Visualizing Eurostat data

[2]:
import numpy as np
import pandas as pd

import geopandas as gpd

import seaborn as sns
import matplotlib.pyplot as plt
from matplotlib.pyplot import cm

import geoplot as gplt
import geoplot.crs as gcrs

from tqdm.auto import tqdm

from rwrap import eurostat
[3]:
sns.set_context('talk')

Retrieving geographical information

The NUTS classification subdivides each member state into regions at three different levels, covering NUTS 1, 2 and 3 from larger to smaller areas (https://ec.europa.eu/eurostat/web/nuts/background).
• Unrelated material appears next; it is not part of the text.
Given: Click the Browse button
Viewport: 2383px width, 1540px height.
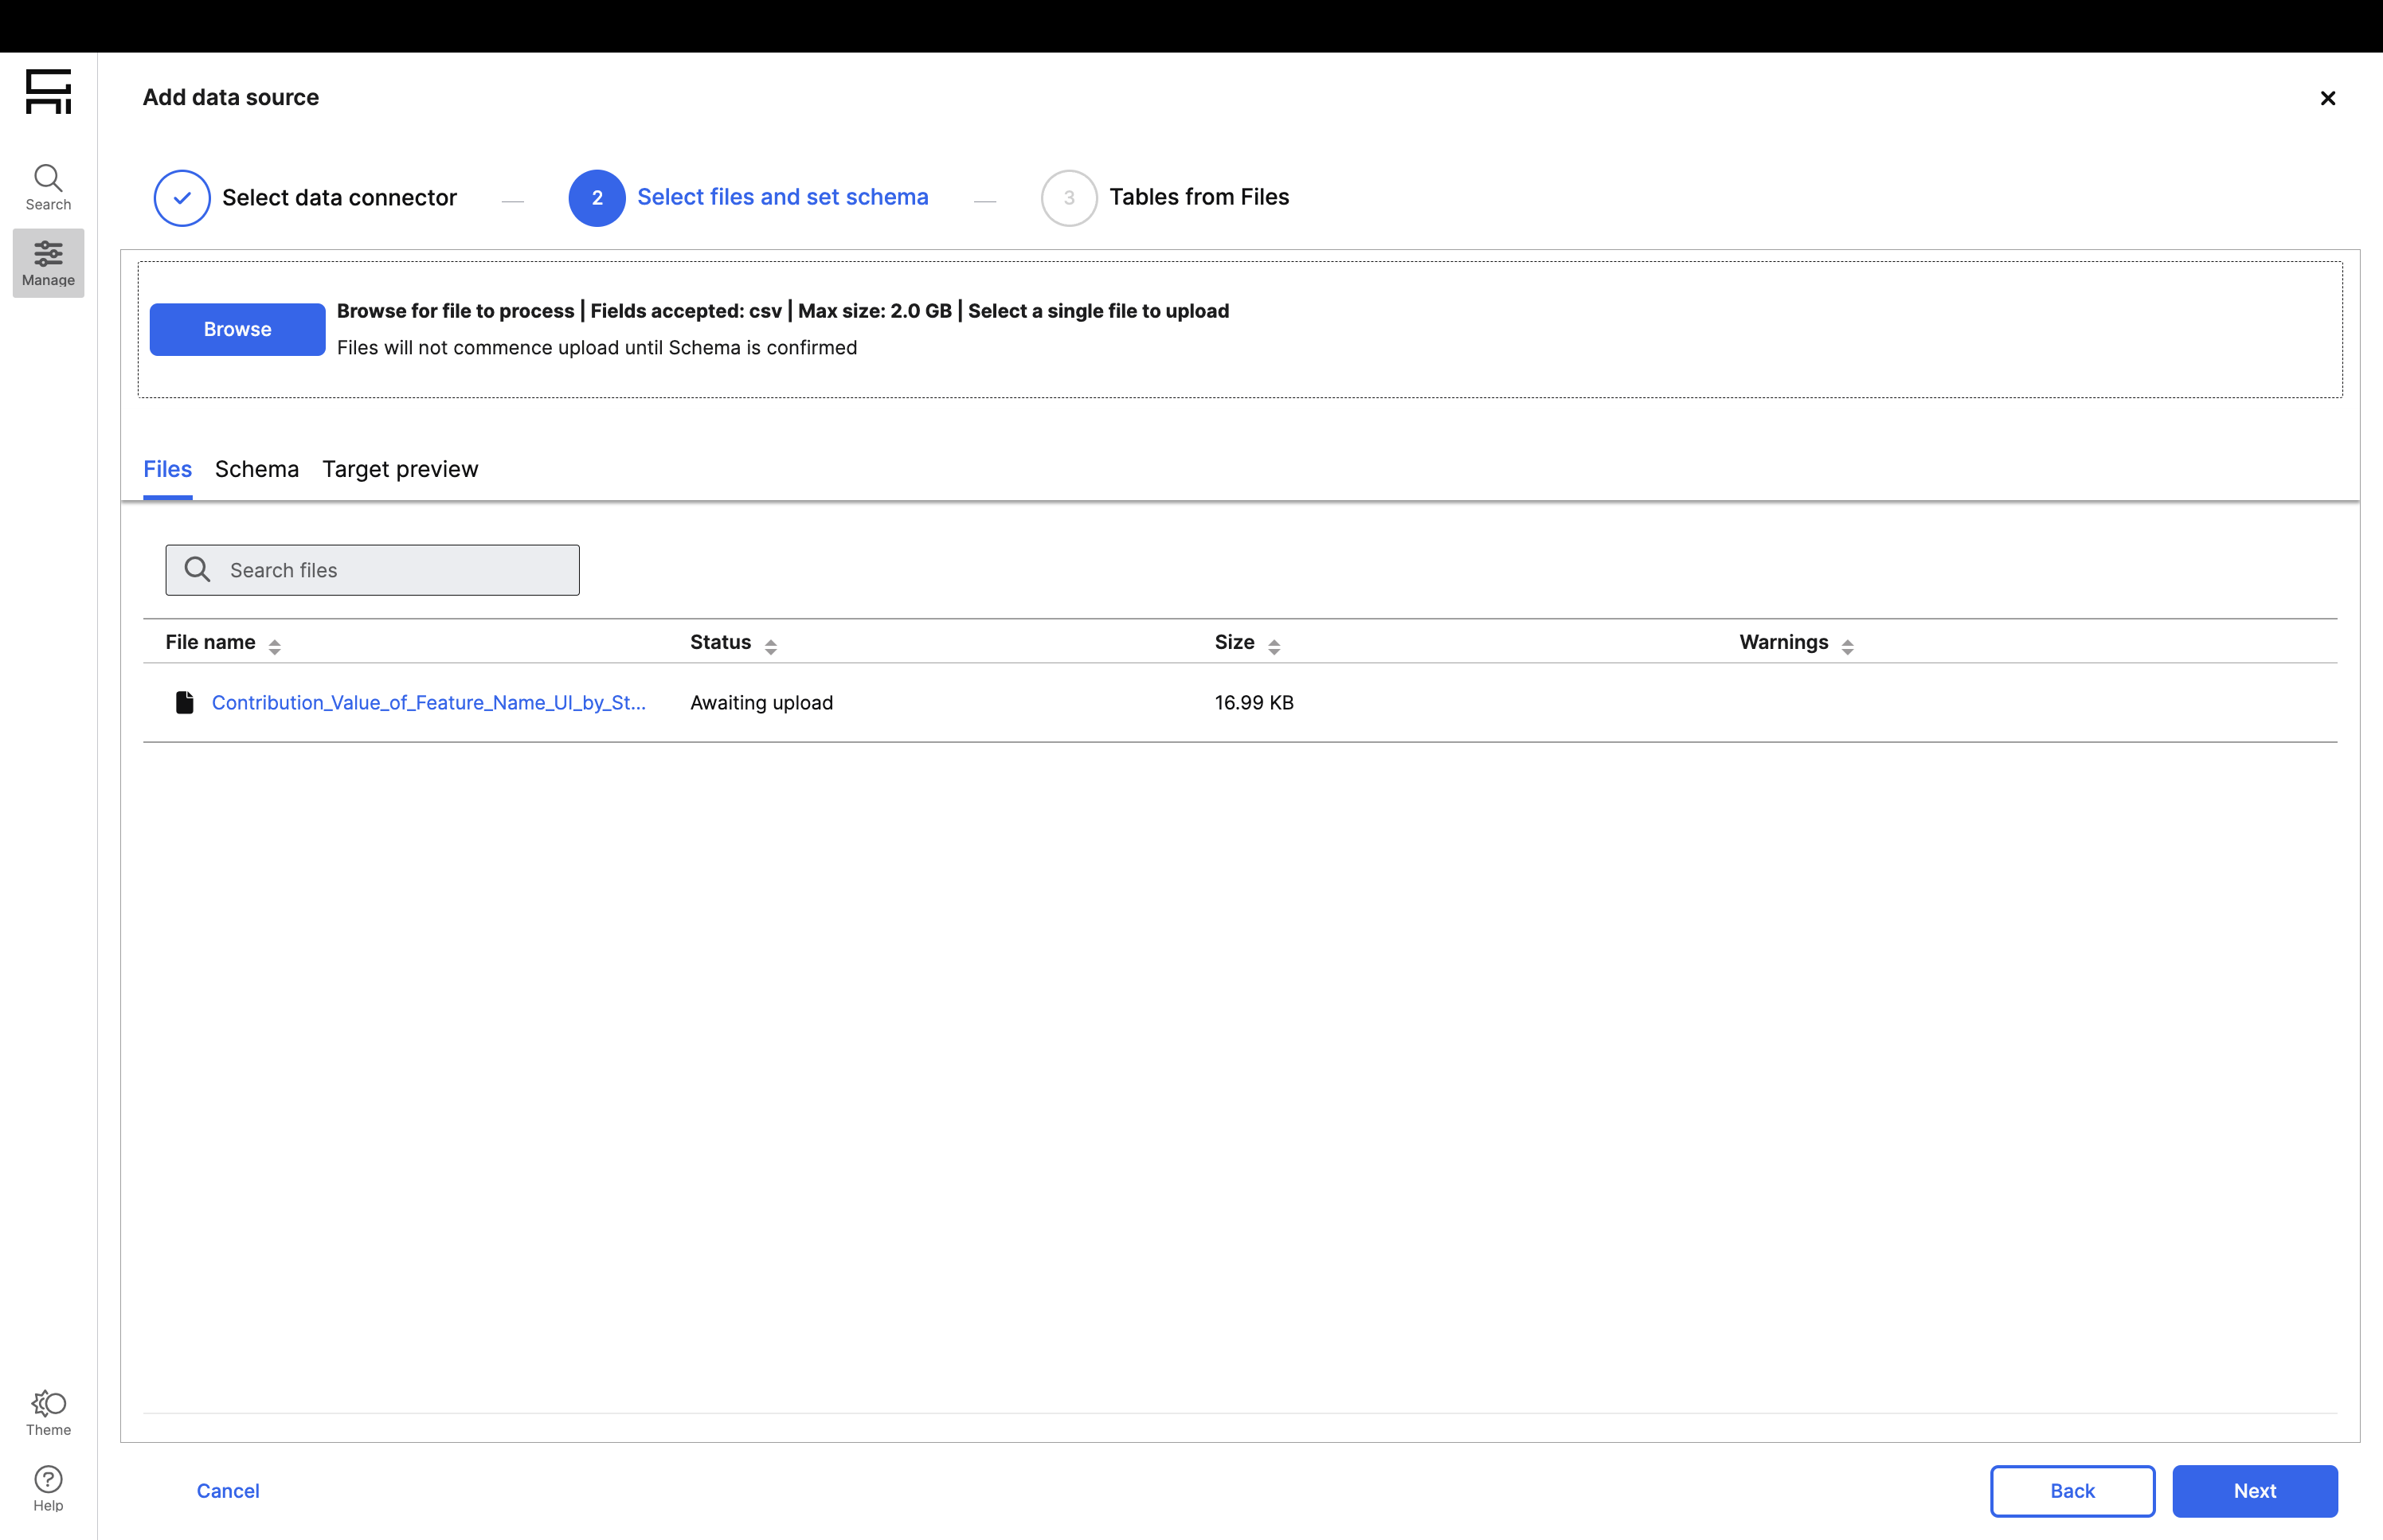Looking at the screenshot, I should pos(237,329).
Eurostat provides this geographical data in various formats (https://ec.europa.eu/eurostat/web/gisco/geodata/reference-data/administrative-units-statistical-units, looks for “NUTS”).

The filename of each dataset follows a specific format: <theme>_<spatialtype>_<resolution>_<year>_<projection>_<subset>.<extension> (check https://ec.europa.eu/eurostat/cache/GISCO/distribution/v2/nuts/nuts-2016-files.html for more information).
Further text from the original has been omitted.